:: Excerpted text ::

Oregon Attorney General Announces $545,000 Settlement with Retailer

The Oregon AG recently announced a $545,000 settlement with the Vitamin Shoppe over allegations that the store violated Oregon state law by selling dietary supplements containing ingredients that FDA has deemed unsafe or unlawful. The new settlement agreement places significant burdens on the Vitamin Shoppe to monitor developments on ingredient status. The burdens are the same regardless of whether the Vitamin Shoppe sells a product under one of its own brands – or if it sells a product that was manufactured, labeled, and sold to it by a third party vendor.

Under the terms of the agreement, if the Vitamin Shoppe “receives or learns of” a “written notice” from FDA that an ingredient may be unsafe or unlawful, it must “take immediate action to suspend the sale of such products or products known to contain the ingredients.” If the Vitamin Shoppe becomes aware of any other "public announcement, warning, alert, publication, notice, or report" suggesting that the U.S. government, Australia, Canada, Britain, or the EU might consider a dietary ingredient unsafe or unlawful under the FDCA, then the Vitamin Shoppe must conduct a “reasonable due diligence review,” which may result in a decision not to sell any products containing the ingredient.

:::
:: Data entries ::

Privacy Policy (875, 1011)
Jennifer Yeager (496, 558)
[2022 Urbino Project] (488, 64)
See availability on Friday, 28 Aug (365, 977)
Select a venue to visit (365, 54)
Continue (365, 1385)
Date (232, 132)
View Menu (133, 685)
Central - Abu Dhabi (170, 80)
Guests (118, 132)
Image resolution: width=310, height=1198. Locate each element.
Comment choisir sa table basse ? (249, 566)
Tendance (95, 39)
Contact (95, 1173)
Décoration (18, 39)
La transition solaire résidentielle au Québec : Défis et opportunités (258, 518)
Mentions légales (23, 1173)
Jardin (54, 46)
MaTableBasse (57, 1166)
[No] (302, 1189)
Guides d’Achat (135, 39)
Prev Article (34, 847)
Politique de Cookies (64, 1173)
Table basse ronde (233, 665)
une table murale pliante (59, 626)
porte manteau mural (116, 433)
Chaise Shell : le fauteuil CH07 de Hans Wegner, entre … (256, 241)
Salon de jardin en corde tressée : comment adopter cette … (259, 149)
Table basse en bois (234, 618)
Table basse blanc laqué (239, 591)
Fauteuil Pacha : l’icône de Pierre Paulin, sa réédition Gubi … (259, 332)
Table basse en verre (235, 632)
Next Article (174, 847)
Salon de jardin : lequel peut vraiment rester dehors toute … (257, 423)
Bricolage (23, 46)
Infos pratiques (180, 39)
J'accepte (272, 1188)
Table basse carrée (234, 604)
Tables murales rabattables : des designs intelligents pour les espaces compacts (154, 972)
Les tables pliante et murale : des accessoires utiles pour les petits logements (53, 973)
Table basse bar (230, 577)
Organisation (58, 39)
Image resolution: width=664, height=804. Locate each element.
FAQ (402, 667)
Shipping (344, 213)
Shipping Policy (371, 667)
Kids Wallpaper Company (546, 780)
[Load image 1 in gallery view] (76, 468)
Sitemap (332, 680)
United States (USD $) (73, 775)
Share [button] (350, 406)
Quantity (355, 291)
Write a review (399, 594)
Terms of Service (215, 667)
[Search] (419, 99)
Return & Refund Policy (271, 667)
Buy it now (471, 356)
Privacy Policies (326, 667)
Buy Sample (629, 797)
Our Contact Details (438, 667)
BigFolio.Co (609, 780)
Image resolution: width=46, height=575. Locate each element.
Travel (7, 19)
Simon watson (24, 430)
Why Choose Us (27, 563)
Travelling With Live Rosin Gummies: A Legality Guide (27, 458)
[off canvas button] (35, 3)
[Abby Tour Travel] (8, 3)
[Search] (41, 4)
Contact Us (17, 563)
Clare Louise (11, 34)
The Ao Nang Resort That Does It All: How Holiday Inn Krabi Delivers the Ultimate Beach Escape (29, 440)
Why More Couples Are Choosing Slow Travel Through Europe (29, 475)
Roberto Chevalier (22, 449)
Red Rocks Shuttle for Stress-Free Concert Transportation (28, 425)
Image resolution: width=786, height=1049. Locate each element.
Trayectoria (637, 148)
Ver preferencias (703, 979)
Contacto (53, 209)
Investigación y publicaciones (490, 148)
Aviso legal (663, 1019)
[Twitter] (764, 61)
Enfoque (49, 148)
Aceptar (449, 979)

:::

▶ **What the task asks**
Write the next part of the article on the Oregon attorney general's settlement with the Vitamin Shoppe, starting right after its final sentence.

▶ **Solved problem**
This settlement is notable for at least two reasons:

  1. It identifies FDA warning letters sent to the Vitamin Shoppe or anyone else as “written notice” that FDA has deemed an ingredient unsafe or unlawful. Warning letters, however, state only allegations and are not considered “guidance” under FDA’s rule on “good guidance practices.” Well after a warning letter is issued, the lawfulness of a particular dietary ingredient can be the subject of much ongoing debate, and even the FDA's official guidance document on ingredient status remains in flux after years of debate.
  2. The settlement represents an aggressive stance by Oregon on a retailer’s liability for product formulation and labeling by third parties. As we’ve discussed before, there isn’t a whole lot of precedent for regulators going after the retailer, rather than the product seller.
The Oregon Attorney General is currently in litigation against another retailer over similar allegations related to the legal status and safety of a dietary ingredient.

Kelley Drye Ad Law publishes News & Views: Dietary Supplement Advertising, which covers developments ranging from FTC and FDA regulation, class actions, Customs developments, and Prop 65. Subscribe to future issues by filling out your information and checking the Dietary Supplements Practice Group box here.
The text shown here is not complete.